Saved data entries:
※

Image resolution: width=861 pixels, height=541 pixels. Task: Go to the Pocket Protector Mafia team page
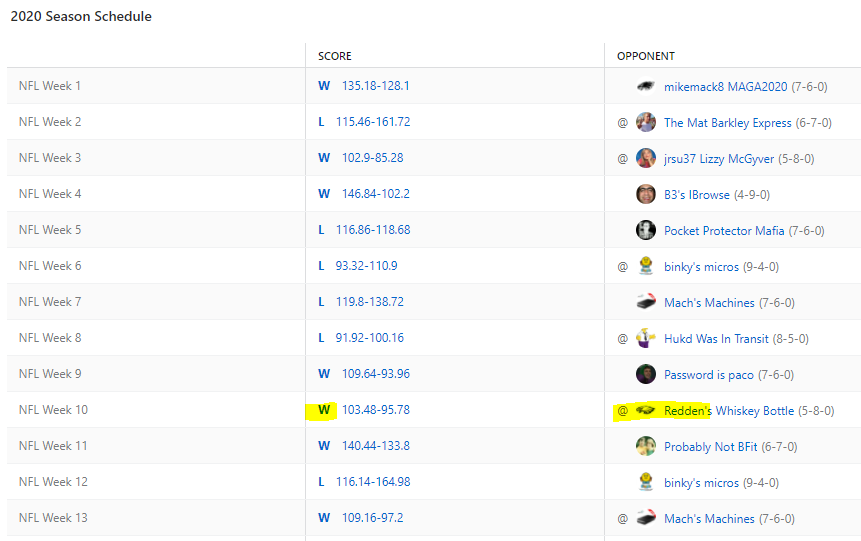pyautogui.click(x=724, y=231)
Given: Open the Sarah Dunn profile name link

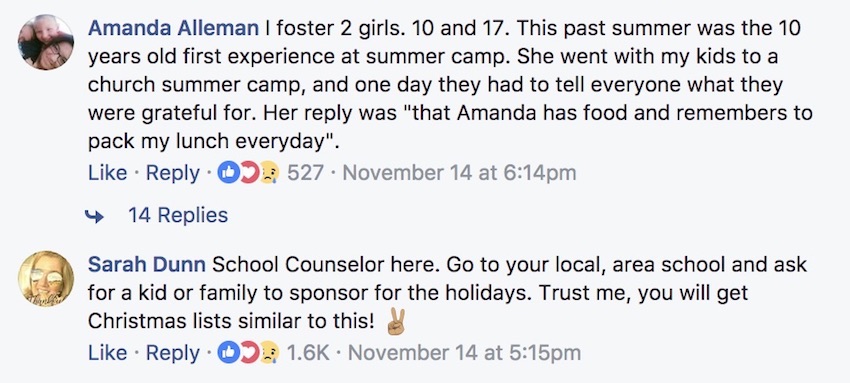Looking at the screenshot, I should coord(146,264).
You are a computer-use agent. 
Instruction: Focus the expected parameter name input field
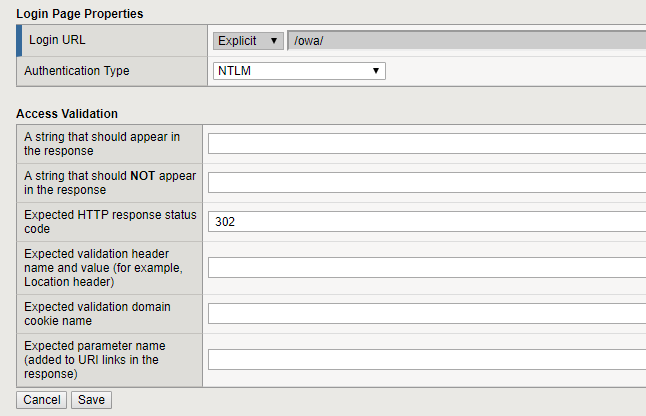pyautogui.click(x=427, y=359)
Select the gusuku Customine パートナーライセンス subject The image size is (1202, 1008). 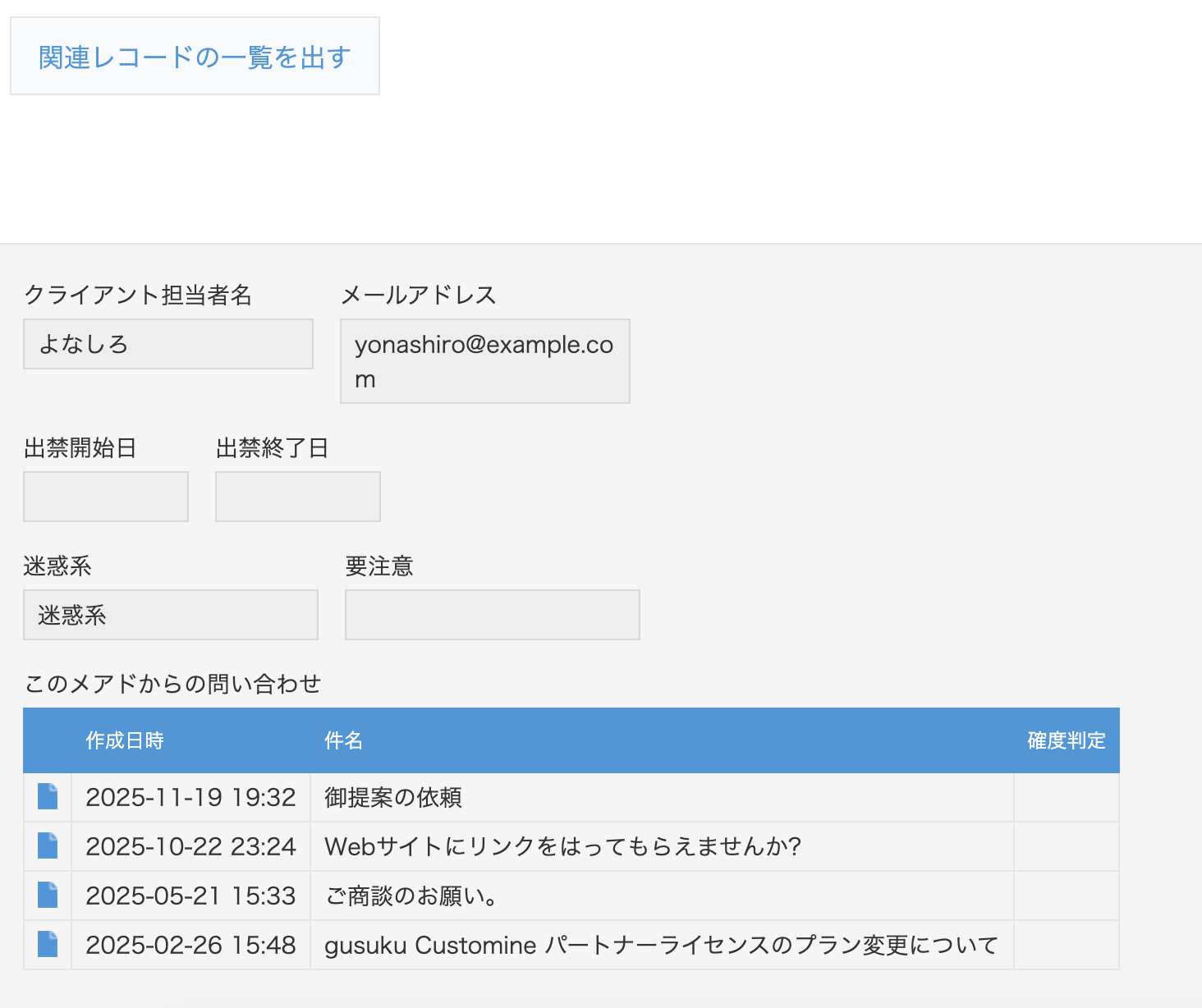point(661,945)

※

From the first line of the entries down to the line with "You are a computer-use agent.", print each line exactly; omit any picture.

◆ **Output for this exercise**
Image resolution: width=861 pixels, height=541 pixels. Task: Go to the Pocket Protector Mafia team page
pyautogui.click(x=724, y=231)
Given: Open the Sarah Dunn profile name link

Looking at the screenshot, I should coord(146,264).
You are a computer-use agent. 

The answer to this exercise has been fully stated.